It was a battle for me to go on this trip... I was nervous about requesting vacation time so soon after taking three weekends off for Africa. What I hadn't anticipated was my struggle with the sharp contrast of the luxury and indulgence of a vacation in Hawaii with the need and poverty I saw in Africa last month. Why do we get to splurge on ourselves for an entire week when there are people who can't afford their basic necessities for a day?
It's easy for numbers and statistics regarding the poor and needy to seem cold and distant. Orphans are easier to ignore before you know their names. They are easier to ignore before you see their faces.

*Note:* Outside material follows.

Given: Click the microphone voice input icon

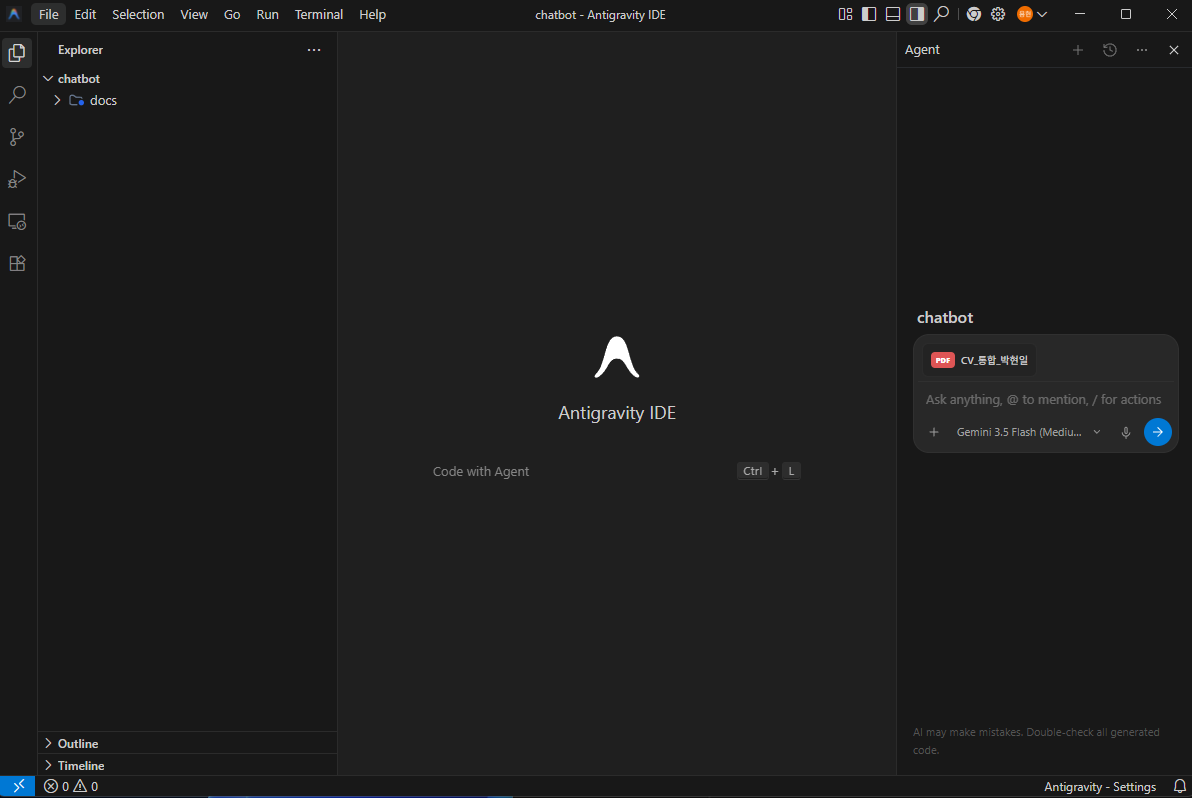Looking at the screenshot, I should pyautogui.click(x=1126, y=432).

It is easier to pretend they're not real before you hold them in your arms. But once you do, everything changes.It's a question that, unfortunately, I don't know the answer to. I don't know if it's okay for us to spend frivolously instead of using the resources we have to meet others' need. I honestly don't know if it was okay for me to be in Hawaii.
[Radical. David Platt]
My inner tension was coupled with tension from some very un-fun family dynamics during the trip. However, I believe there is a certain beauty in allowing our loved ones to see us at our weakest. To not hide the tears. To acknowledge the hurt. Though there was pain, revealing those wounds gives us the opportunity to heal them. To learn how to not hurt each other. To be aware of the way we love each other.
Color of the day: pacific blue. the color of the warm island water, the color of a water that washes away hurt, tear, and questions; of a water that hopefully gives us clarity and healing.